Items listed in a dataset
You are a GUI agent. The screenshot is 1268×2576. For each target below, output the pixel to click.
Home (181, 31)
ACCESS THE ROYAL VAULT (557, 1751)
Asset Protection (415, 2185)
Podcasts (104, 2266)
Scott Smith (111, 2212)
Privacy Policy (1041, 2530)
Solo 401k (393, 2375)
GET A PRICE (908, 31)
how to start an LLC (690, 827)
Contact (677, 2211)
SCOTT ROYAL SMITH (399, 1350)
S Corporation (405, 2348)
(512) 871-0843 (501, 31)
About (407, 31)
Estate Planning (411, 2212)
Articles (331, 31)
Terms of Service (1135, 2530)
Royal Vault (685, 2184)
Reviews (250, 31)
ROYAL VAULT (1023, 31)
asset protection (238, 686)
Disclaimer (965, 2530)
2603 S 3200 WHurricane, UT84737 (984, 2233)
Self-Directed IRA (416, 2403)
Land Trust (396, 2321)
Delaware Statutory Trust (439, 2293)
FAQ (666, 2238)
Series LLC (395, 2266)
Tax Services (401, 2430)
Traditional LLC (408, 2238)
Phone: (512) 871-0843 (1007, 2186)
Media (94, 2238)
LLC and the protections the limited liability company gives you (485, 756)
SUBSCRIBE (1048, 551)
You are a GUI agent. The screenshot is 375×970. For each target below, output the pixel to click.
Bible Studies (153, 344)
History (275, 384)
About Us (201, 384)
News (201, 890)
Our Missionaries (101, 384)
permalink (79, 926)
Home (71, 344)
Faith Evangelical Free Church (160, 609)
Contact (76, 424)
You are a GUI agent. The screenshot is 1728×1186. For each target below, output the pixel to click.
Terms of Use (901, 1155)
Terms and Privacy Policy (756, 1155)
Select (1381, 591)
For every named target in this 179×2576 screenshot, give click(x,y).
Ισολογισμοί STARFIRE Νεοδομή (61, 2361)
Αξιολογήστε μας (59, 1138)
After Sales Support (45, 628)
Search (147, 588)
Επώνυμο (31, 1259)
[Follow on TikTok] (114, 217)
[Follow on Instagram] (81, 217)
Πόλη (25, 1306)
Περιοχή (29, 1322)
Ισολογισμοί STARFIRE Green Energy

_What you have to do_
Would you write out all the records exactly as they read?

_Your response_
You are a GUI agent. The screenshot is 1268×2576. For each target below, output the pixel to click.
Home (181, 31)
ACCESS THE ROYAL VAULT (557, 1751)
Asset Protection (415, 2185)
Podcasts (104, 2266)
Scott Smith (111, 2212)
Privacy Policy (1041, 2530)
Solo 401k (393, 2375)
GET A PRICE (908, 31)
how to start an LLC (690, 827)
Contact (677, 2211)
SCOTT ROYAL SMITH (399, 1350)
S Corporation (405, 2348)
(512) 871-0843 (501, 31)
About (407, 31)
Estate Planning (411, 2212)
Articles (331, 31)
Terms of Service (1135, 2530)
Royal Vault (685, 2184)
Reviews (250, 31)
ROYAL VAULT (1023, 31)
asset protection (238, 686)
Disclaimer (965, 2530)
2603 S 3200 WHurricane, UT84737 (984, 2233)
Self-Directed IRA (416, 2403)
Land Trust (396, 2321)
Delaware Statutory Trust (439, 2293)
FAQ (666, 2238)
Series LLC (395, 2266)
Tax Services (401, 2430)
Traditional LLC (408, 2238)
Phone: (512) 871-0843 (1007, 2186)
Media (94, 2238)
LLC and the protections the limited liability company gives you (485, 756)
SUBSCRIBE (1048, 551)
You are a GUI agent. The screenshot is 375×970. For each target below, output the pixel to click.
Bible Studies (153, 344)
History (275, 384)
About Us (201, 384)
News (201, 890)
Our Missionaries (101, 384)
permalink (79, 926)
Home (71, 344)
Faith Evangelical Free Church (160, 609)
Contact (76, 424)
You are a GUI agent. The screenshot is 1728×1186. For each target below, output the pixel to click.
Terms of Use (901, 1155)
Terms and Privacy Policy (756, 1155)
Select (1381, 591)
For every named target in this 179×2576 screenshot, give click(x,y).
Ισολογισμοί STARFIRE Νεοδομή (61, 2361)
Αξιολογήστε μας (59, 1138)
After Sales Support (45, 628)
Search (147, 588)
Επώνυμο (31, 1259)
[Follow on TikTok] (114, 217)
[Follow on Instagram] (81, 217)
Πόλη (25, 1306)
Περιοχή (29, 1322)
Ισολογισμοί STARFIRE Green Energy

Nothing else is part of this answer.